Throughout Jerry Brown’s tenure as governor, he refused to sign almost all charter reform legislation, even bills requiring charter schools to follow the Brown Act and other sunshine and anti-conflict of interest legislation. Now, Governor Newsom has already signed SB 126, dealing with oversight of charter schools! We know that if we can get reform bills passed, Newsom will sign them; but to do that, we need to keep pressure on the legislature. The charter industry is rich and powerful – spending billions to elect pro-charter legislators and school boards and to fight reform legislation. We citizens need to let our reps know that selling out our public schools to privatizers is not okay.

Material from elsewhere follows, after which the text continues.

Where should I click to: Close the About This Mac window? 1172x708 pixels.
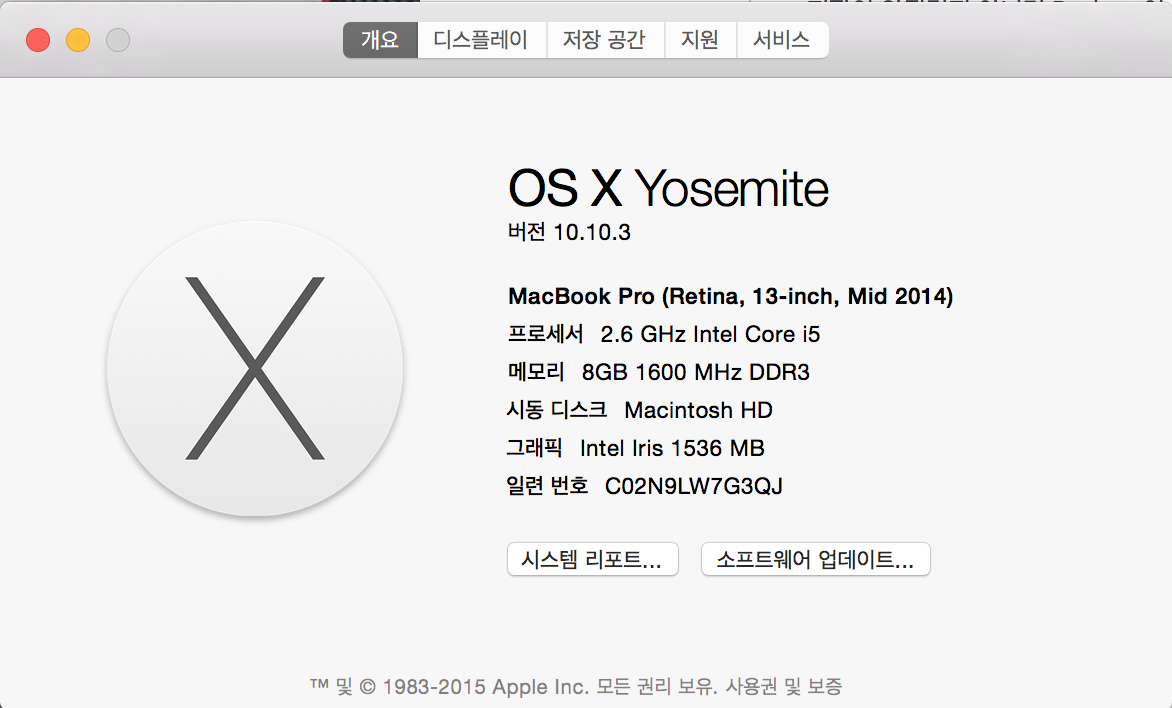(38, 40)
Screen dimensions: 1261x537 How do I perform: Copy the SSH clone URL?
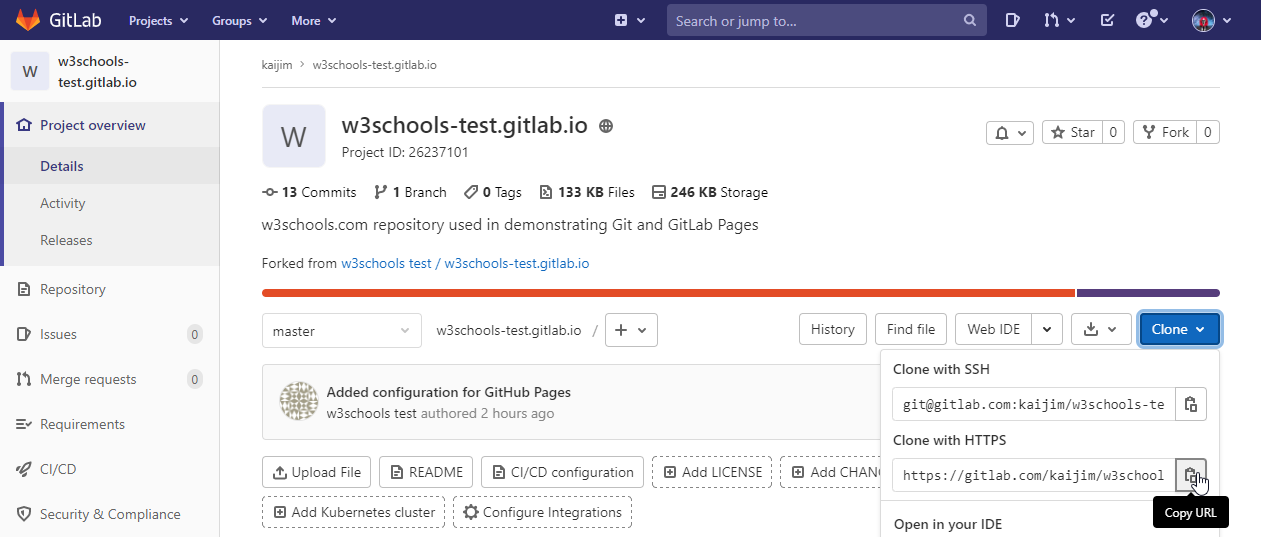[x=1190, y=404]
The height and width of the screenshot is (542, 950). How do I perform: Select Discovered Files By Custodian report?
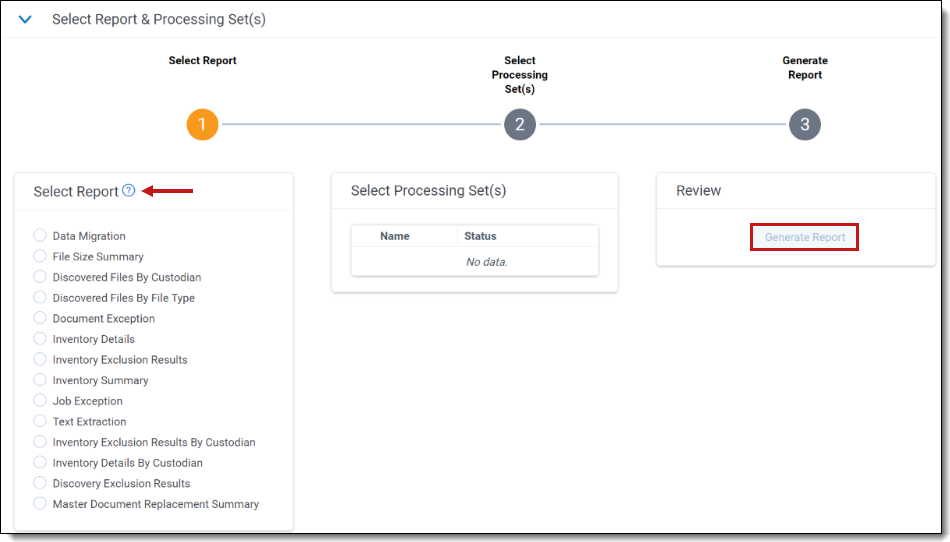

Right now, this package of four bills would reform laws that currently favor charter schools over public schools throughout California:

  • AB 1505 would make the decision of a local school board to deny a charter petition final. Currently, if a local school board denies a charter petition, the operator may appeal first to the county and then to the state. Like bad parenting—if mom says no, try dad.
  • AB 1506 would impose a cap on the number of new charters, allowing a new charter to open only if an existing one closes.
  • AB 1507 would end the ability of a district to authorize a charter school and then place it in another district. Yes, that happens.
  • AB 1508, introduced by East Bay Assemblymember Rob Bonta and coauthored by Senator Nancy Skinner, expresses the intent to allow school districts to take into account the fiscal, academic, and facilities impacts of a proposed charter on the district schools where it is to be located. This means that a school board can say, “No, we can’t afford yet another charter school.” Combined with AB 1505, which eliminates appeals, this would allow local school districts to once again have control over the number and location of its schools.

What you can do:

 Sign the petition: CharterLawReform.com

 Contact your state representative in support of AB 1505, 1506, 1507, and 1508.

Contact the members of the Assembly Education Committee, where these bills will be heard:

Spread the word!

What to say:

For your local representatives:

My name is___________. My zip code is_________. I’m a member of Indivisible East Bay. I’m urging Assemblymember/Senator __________ to support AB 1505, 1506, 1507, and 1508.  This package of bills will begin to hold charter schools accountable to local communities and ensure that charter proliferation won’t destabilize another school district. Can I count on Assemblymember/Senator ________ to support these bills?

For members of the Education Committee:

My name is ________. I’m a member of Indivisible East Bay. I’m urging you, as a member of the Education Committee, to support AB 1505, 1506, 1507, and 1508. This package of bills will begin to hold charter schools accountable to local communities and ensure that charter proliferation won’t destabilize another school district. Can I count on Assemblymember/Senator ________ to support these bills?

 

Emily Filloy is a retired OUSD teacher whose grown children are graduates of Oakland Unified School District. She and other educators started Educators for Democratic Schools to fight for the survival of public education.